Referring to FIG. 1, it can be seen from FIG. 1 that the obtained sample was a large single crystal in a plate-like form, with a size of 5. Mu.m.
Example 2
The embodiment provides a preparation method of a layered oxide positive electrode material of a sodium ion battery, wherein the chemical formula of the layered oxide positive electrode material of the sodium ion battery is Na 0.96Ni0.2Mn0.32Fe0.4Cu0.08O2, and the preparation method comprises the following steps:
Mixing Na 2CO3、NiO、Mn2O3、Fe2O3 and CuO in an agate mortar according to stoichiometric ratio, transferring into a ball mill, adding a proper amount of absolute ethyl alcohol, vacuum packaging, mixing for 8 hours at 400rpm, pouring the uniformly ground raw materials into a die of a tablet press, placing the die into the tablet press, pressing into a wafer with the pressure of 10MPa for 2min, placing the pressed raw material wafer into a corundum square boat, placing into a muffle furnace, controlling the temperature rising rate to be 3 ℃ per min, heating to 1020 ℃, preserving heat for 15 hours, cooling to 200 ℃ at the rate of 2 ℃ per min, immediately placing the material into a glove box filled with Ar after heat treatment to prevent the material from contacting any moisture until the temperature is reduced, transferring the material into a drying room with low humidity, grinding the material into powder by using the mortar, and sieving by using a sieve with a 325 mesh sieve, thereby obtaining the Na 0.96Ni0.2Mn0.32Fe0.4Cu0.08O2 anode material.
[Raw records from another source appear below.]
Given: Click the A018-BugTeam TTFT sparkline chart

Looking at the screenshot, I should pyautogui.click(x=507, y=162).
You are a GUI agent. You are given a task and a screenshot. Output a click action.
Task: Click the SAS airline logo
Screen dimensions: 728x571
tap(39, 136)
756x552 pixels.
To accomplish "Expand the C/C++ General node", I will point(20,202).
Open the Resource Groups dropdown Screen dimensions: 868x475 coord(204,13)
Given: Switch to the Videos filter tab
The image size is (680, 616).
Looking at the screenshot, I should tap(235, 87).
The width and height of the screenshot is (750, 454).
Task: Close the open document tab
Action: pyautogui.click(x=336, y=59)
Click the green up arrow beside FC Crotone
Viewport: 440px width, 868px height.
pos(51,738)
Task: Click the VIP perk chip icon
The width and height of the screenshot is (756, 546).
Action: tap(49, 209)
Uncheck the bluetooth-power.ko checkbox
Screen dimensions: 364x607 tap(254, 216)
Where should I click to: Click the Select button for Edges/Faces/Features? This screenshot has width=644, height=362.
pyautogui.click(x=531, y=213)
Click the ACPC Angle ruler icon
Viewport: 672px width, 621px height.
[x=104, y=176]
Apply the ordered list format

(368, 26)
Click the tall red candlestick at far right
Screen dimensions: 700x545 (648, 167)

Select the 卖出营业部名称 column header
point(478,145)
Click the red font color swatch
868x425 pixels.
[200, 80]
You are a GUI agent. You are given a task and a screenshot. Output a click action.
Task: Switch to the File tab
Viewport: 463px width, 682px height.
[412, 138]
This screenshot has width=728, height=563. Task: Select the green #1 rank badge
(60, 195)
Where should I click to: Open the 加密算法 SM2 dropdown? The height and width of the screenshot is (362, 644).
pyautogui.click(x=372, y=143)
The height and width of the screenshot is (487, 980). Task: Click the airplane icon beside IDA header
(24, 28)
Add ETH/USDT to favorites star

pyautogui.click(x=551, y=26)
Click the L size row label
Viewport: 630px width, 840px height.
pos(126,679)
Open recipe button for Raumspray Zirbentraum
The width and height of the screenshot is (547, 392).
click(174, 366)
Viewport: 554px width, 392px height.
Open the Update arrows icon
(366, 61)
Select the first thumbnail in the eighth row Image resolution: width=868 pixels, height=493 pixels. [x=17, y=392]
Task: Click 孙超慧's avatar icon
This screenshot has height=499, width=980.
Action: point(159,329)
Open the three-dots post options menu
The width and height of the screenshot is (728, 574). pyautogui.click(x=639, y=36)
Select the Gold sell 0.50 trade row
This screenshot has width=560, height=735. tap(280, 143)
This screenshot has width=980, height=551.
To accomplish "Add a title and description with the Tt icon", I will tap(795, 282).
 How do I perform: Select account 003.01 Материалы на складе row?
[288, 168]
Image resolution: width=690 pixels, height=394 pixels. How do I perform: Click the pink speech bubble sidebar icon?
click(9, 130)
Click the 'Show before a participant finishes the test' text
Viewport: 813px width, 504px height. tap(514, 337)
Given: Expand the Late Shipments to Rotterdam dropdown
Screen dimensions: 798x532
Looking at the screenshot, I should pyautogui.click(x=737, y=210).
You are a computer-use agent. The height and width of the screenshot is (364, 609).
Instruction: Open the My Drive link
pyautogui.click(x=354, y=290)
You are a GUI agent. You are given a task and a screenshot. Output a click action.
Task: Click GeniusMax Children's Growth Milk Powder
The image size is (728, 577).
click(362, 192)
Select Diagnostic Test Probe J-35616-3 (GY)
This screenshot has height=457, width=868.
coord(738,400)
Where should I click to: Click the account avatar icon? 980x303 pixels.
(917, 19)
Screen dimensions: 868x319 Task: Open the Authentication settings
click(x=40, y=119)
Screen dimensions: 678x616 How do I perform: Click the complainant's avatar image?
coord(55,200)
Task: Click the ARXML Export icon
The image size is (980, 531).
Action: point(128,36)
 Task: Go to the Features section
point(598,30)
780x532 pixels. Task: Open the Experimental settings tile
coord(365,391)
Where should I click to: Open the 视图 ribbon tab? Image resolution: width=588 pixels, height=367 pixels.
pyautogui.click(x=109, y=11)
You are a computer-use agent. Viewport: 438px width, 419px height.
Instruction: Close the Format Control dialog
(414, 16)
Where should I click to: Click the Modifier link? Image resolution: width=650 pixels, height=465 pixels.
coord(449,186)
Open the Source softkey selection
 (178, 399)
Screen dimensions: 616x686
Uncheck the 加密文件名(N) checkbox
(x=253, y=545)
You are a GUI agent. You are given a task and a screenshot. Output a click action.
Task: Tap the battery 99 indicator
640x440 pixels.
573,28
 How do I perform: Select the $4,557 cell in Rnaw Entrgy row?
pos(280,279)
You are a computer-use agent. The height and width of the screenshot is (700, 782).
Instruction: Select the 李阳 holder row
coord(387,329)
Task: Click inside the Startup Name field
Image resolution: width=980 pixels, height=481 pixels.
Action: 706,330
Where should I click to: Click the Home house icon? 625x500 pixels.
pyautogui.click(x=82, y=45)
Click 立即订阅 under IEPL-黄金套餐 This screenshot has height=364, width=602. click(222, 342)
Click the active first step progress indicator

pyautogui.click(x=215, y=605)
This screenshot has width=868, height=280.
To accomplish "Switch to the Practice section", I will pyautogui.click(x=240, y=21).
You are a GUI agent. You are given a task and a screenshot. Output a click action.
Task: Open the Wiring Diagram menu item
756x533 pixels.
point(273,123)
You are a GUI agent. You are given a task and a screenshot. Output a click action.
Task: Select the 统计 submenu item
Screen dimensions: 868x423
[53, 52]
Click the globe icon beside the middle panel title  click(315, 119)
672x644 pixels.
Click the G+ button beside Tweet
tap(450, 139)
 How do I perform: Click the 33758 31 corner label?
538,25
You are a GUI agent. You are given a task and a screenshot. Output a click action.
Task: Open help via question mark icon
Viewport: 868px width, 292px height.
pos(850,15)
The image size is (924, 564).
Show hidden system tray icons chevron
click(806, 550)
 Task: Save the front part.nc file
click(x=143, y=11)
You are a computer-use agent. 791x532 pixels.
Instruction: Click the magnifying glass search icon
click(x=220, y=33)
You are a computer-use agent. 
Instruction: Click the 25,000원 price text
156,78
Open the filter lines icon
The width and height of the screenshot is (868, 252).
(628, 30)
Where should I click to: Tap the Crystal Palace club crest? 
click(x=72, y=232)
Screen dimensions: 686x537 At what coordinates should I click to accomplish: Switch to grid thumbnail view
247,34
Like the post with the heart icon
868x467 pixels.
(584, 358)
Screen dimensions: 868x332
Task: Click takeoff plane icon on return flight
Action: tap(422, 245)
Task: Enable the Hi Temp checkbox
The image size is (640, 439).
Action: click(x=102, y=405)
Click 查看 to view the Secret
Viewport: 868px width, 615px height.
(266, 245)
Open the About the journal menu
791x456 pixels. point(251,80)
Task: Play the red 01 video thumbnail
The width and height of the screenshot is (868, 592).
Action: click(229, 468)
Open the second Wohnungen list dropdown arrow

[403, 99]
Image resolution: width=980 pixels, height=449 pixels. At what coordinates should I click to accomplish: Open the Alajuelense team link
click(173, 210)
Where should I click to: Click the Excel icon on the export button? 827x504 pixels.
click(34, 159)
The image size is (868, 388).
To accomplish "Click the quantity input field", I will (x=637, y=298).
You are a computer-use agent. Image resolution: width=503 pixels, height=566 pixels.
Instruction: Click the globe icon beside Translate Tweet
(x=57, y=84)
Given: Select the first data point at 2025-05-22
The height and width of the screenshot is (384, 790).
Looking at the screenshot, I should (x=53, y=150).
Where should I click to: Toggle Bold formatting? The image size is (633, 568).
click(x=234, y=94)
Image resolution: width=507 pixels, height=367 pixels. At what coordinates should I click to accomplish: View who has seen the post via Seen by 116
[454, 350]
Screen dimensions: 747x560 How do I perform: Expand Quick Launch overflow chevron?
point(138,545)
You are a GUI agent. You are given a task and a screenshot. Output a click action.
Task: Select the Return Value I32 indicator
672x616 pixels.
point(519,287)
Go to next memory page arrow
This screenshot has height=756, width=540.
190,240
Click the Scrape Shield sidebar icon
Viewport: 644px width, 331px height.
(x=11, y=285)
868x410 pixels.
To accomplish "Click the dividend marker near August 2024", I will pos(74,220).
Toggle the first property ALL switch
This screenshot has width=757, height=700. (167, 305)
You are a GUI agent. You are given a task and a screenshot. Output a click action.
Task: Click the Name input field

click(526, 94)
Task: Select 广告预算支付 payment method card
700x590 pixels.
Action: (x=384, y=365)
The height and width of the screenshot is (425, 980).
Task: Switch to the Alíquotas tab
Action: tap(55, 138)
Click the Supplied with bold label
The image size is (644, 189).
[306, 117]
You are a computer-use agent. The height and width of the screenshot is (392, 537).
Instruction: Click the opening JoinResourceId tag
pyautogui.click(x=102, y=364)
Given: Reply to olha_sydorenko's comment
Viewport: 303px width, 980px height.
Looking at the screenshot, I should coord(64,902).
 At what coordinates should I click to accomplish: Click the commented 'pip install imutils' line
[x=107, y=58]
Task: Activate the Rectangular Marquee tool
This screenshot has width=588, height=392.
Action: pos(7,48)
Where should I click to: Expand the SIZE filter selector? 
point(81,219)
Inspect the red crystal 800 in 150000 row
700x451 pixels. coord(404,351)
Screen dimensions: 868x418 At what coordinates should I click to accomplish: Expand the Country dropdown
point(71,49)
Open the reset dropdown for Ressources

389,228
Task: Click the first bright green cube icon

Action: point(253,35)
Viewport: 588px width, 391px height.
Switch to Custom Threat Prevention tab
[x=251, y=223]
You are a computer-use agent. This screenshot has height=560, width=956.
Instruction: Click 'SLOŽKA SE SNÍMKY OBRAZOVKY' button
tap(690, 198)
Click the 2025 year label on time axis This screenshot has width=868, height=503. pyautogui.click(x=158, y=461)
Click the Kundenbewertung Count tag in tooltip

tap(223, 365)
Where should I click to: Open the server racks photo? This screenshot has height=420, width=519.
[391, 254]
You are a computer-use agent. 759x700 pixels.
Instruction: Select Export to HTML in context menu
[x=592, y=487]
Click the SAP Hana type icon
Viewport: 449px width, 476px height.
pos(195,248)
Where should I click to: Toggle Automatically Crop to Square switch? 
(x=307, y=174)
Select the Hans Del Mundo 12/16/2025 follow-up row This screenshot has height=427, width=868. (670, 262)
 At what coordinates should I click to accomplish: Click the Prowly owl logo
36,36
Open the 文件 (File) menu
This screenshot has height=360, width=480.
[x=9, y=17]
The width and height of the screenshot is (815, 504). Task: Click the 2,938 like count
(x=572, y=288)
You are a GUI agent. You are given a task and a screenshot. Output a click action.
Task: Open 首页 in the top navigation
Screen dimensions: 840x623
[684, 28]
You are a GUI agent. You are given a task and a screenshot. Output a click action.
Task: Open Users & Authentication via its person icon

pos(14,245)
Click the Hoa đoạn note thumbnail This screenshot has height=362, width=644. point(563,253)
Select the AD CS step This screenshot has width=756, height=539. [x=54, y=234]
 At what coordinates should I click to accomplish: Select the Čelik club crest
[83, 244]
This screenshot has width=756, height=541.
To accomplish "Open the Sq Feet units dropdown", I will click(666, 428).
Referring to FIG. 2, it can be seen from FIG. 2 that the obtained sample was also a large single crystal in a plate-like form, with a size of 515. Mu.m.
Example 3
The embodiment provides a preparation method of a layered oxide positive electrode material of a sodium ion battery, wherein the chemical formula of the layered oxide positive electrode material of the sodium ion battery is Na 0.96Ni0.2Mn0.32Fe0.4Mg0.04Cu0.04O2, and the preparation method comprises the following steps:
Mixing Na 2CO3、NiO、Mn2O3、Fe2O3, mgO and CuO in an agate mortar according to a stoichiometric ratio, transferring into a ball mill, adding a proper amount of absolute ethyl alcohol, vacuum packaging, mixing for 8 hours at 400rpm, pouring the uniformly ground raw materials into a die of a tablet press, placing the die into the tablet press, pressing into a wafer with the pressure of 10MPa for 2min, placing the pressed raw material wafer into a corundum square boat, placing into a muffle furnace, controlling the temperature rising rate to be 3 ℃ per min, heating to 1020 ℃, preserving heat for 15 hours, cooling to 200 ℃ at the rate of 2 ℃ per min, immediately placing the material into a glove box filled with Ar after heat treatment to prevent contacting any moisture until the temperature is reduced, transferring the material into a drying room with low humidity, grinding the material into powder by using the mortar, and sieving by using a sieve with a 325 mesh sieve, thereby obtaining the Na 0.96Ni0.2Mn0.32Fe0.4Mg0.04Cu0.04O2 anode material.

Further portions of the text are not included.